The New Financial Eligibility Process
For the 2015 open enrollment period, the Connect For Health Colorado enrollment system will allow users to apply for financial assistance without leaving the exchange website. They will not need to first go to PEAK and then come back to the exchange site. In addition, the two websites – PEAK and Connect for Health Colorado – will be uniform in terms of log-in info… if you create an account on PEAK, you’ll be able to use the same log-in information on the Connect website, and vice versa (they do note that if you want to make a change to your log-in info, you’ll need to do it on the same site where you created your account).
It’s unclear yet how much faster the application process will be if a consumer completes the entire process on the exchange website. We assume it will be faster, although we can’t say for sure.
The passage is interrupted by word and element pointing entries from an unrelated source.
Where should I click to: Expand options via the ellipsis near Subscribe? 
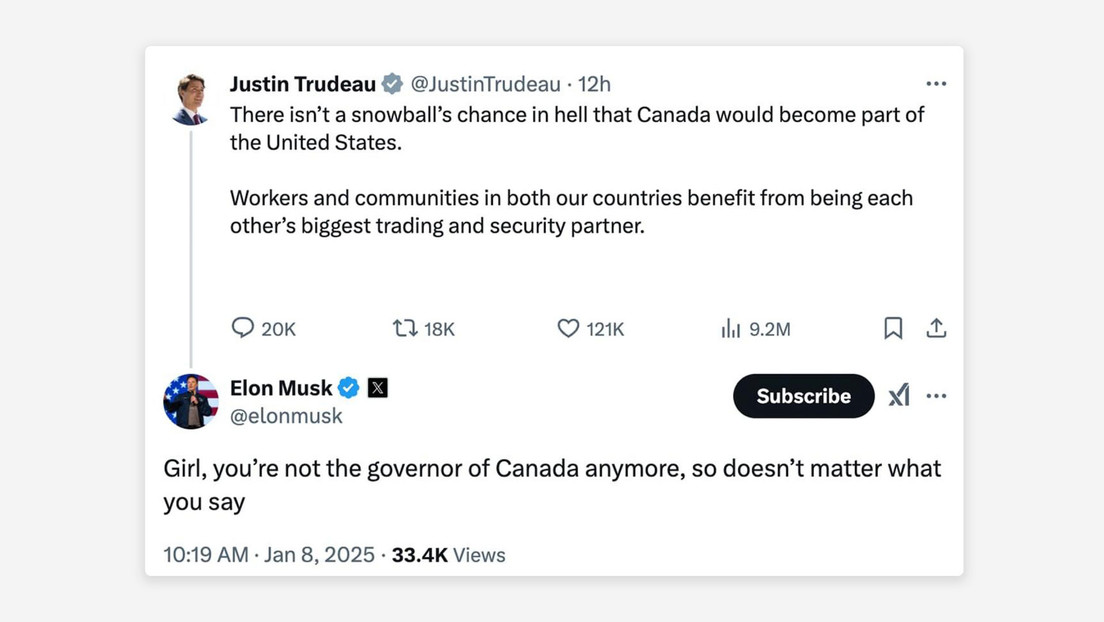[x=937, y=396]
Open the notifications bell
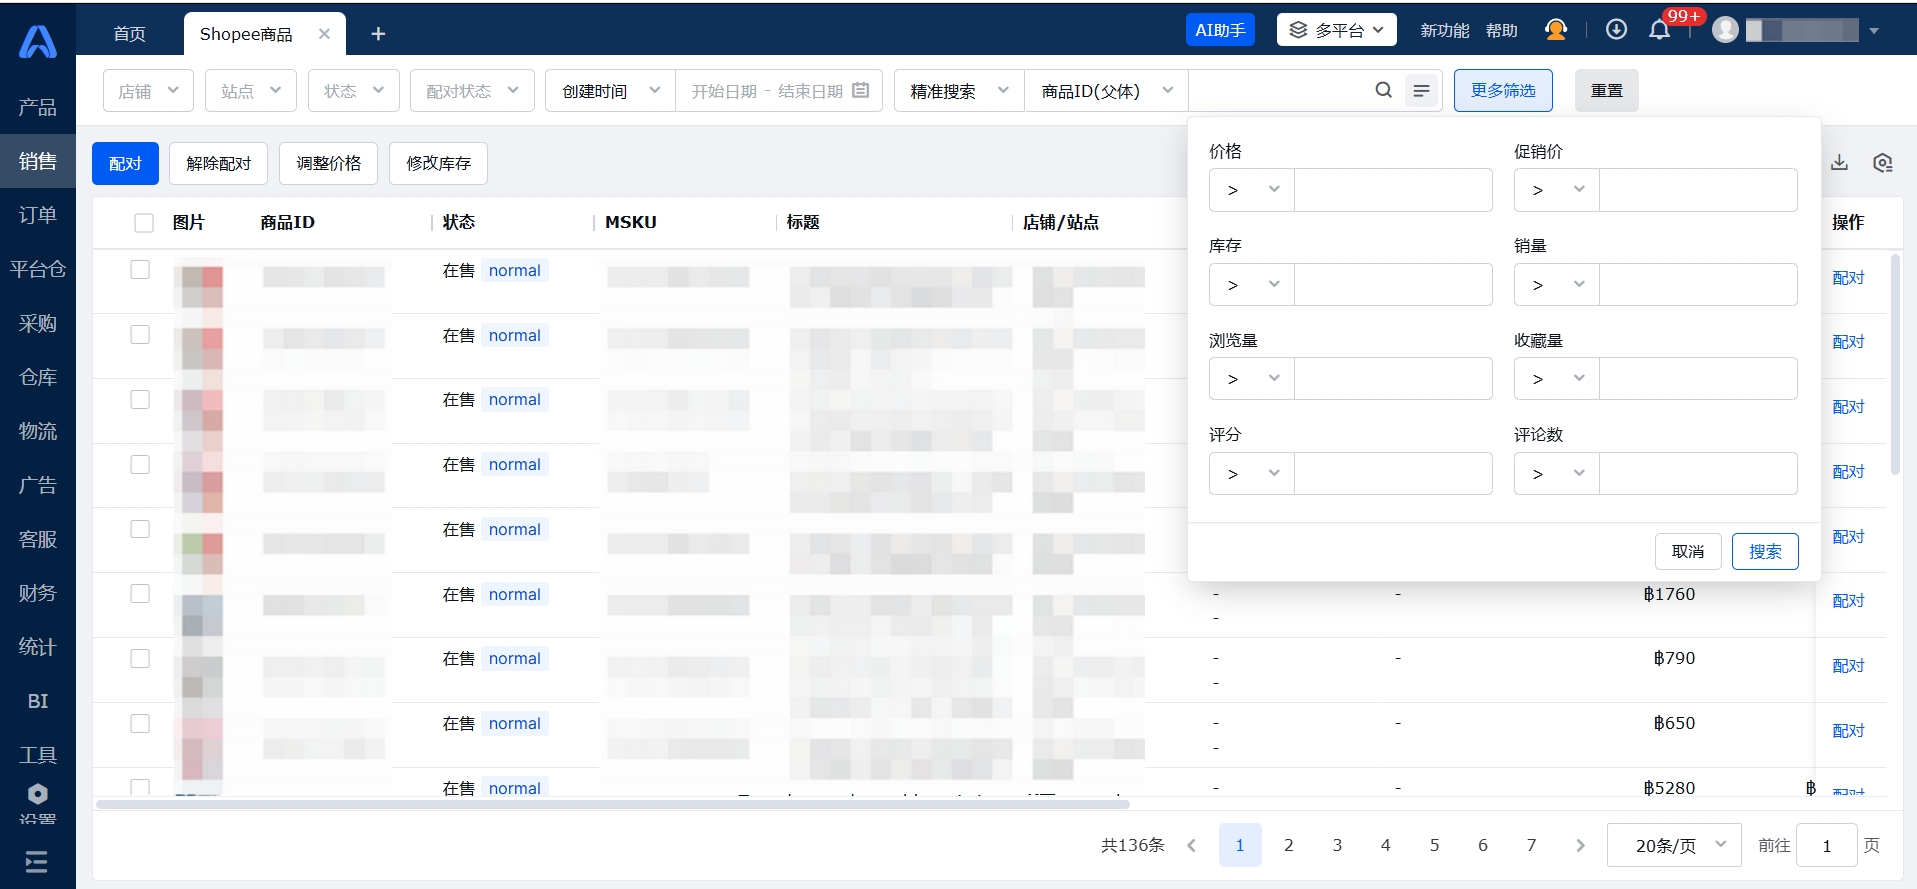 tap(1659, 30)
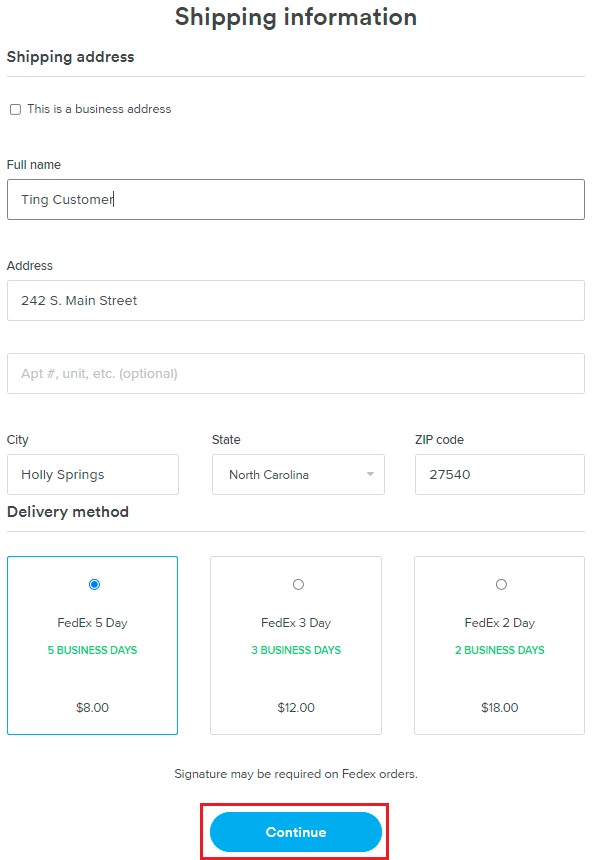This screenshot has height=860, width=593.
Task: Click the Shipping information title
Action: pyautogui.click(x=296, y=17)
But if it works as planned, this upgrade should result in a more user-friendly experience. Everything about the exchange has been built from the ground up, and we know that there have been some hiccups along the way with the technology (although not nearly as much as there was in a lot of other states). So fingers crossed… there could still be some technical issues with all of this. But on the surface, this looks like a significant improvement, and we’re looking forward to an even more successful second open enrollment period for Colorado.